As a student of history, I know well that history is a series of stories, not a comprehensive collection of facts. This nation’s story has been told so many times we have trouble imagining ourselves in any other way. We embed the story into our cultural consciousness so deeply, we have trouble seeing it. There’s a 4th grade assignment in every school across the nation. Children are told to go home and find out who their ancestors were going back 3 or 4 generations and to find out what country they came from. It’s often part of the assignment to then research that country and to present something about it to the class. We’re so close to the European immigrant experience, we can’t see the privilege of narrative that assignment assumes.
Being made invisible is oppressive. Having your story forgotten, your ancestors lost, your history marginalized or neglected completely, is generational abuse.
It’s also terribly limiting for everyone, not just those people whose story isn’t told. Because, really, there’s only one story. None of us live outside of this single web of existence. We have one story, but we’ve chosen only to tell a part of it. And the reasons aren’t a mystery. The parents at the school board meetings are clear. They are angry, they say, because their children are being taught to be ashamed. I can tell you, as a parent, as a person raising a white boy, a child who is going to become a white man, giving him the full story has only empowered him. He’s never expressed shame but instead he’s demonstrated resolve to become part of a new story, one that creates a world better than the one he’s inheriting.
This isn’t someone else’s story. This is his story. It’s our story. It’s our national story. We have one story and it includes St. Augustine and Jamestown and The Mayflower and The White Lion. It includes Virginia Dare, the first white child born and William Tucker, the first Black child born on this land.
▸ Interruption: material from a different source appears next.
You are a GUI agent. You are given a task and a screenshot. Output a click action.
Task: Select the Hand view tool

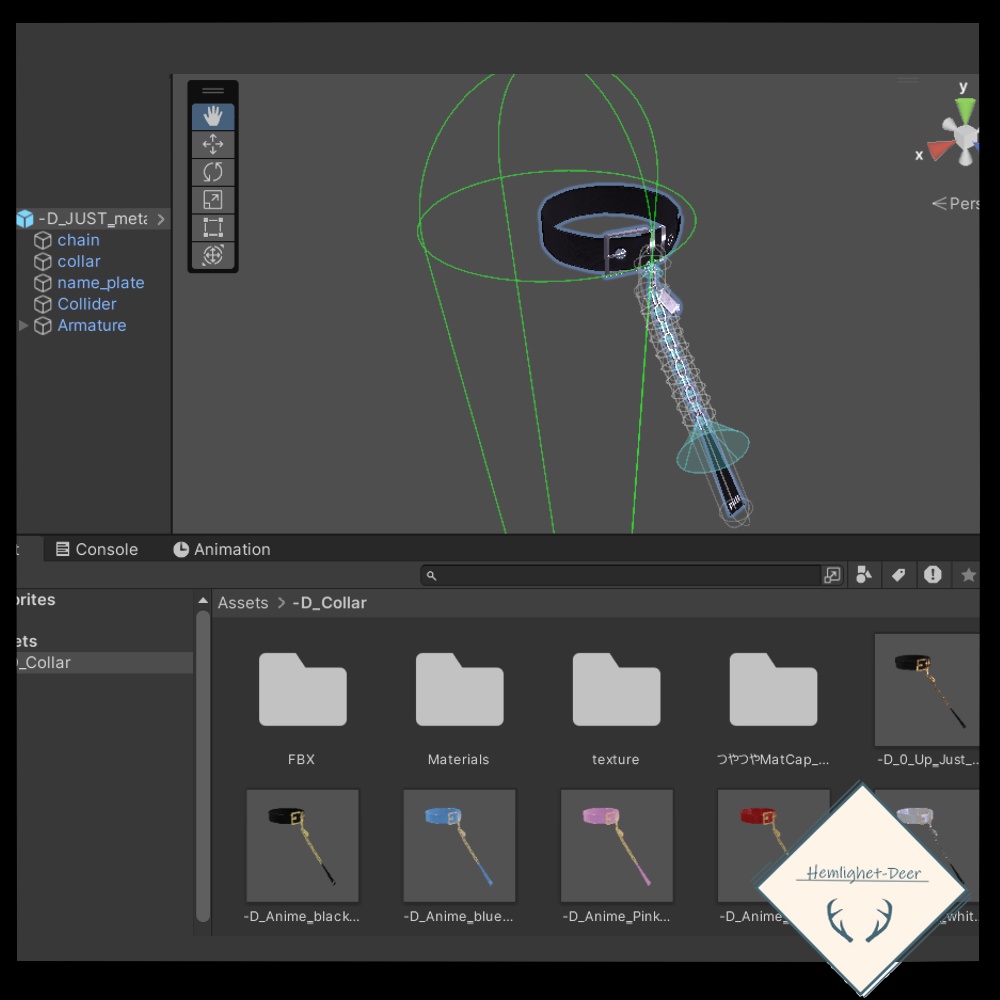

It includes Elisha Graves Otis the white inventor of the elevator and Alexander Miles, the Black inventor who made it automatic rather than manual. It includes Katherine Johnson, the NASA mathematician without whom Alan Shepard’s space travel would not have been possible. It includes all of us and limiting the story minimizes both our brokenness and our victories.
We cannot step into our greatness without the telling of our full and rich and tawdry and violent and formidable and triumphant and complicated and redemptive story. We are the amalgam of it all, of all our ancestors, of all their immorality, of all their brilliance and foresight and work and pain- all of it. It is who we are and embracing it, claiming the narrative, telling our story in its fullness, is the next step to our collective liberation.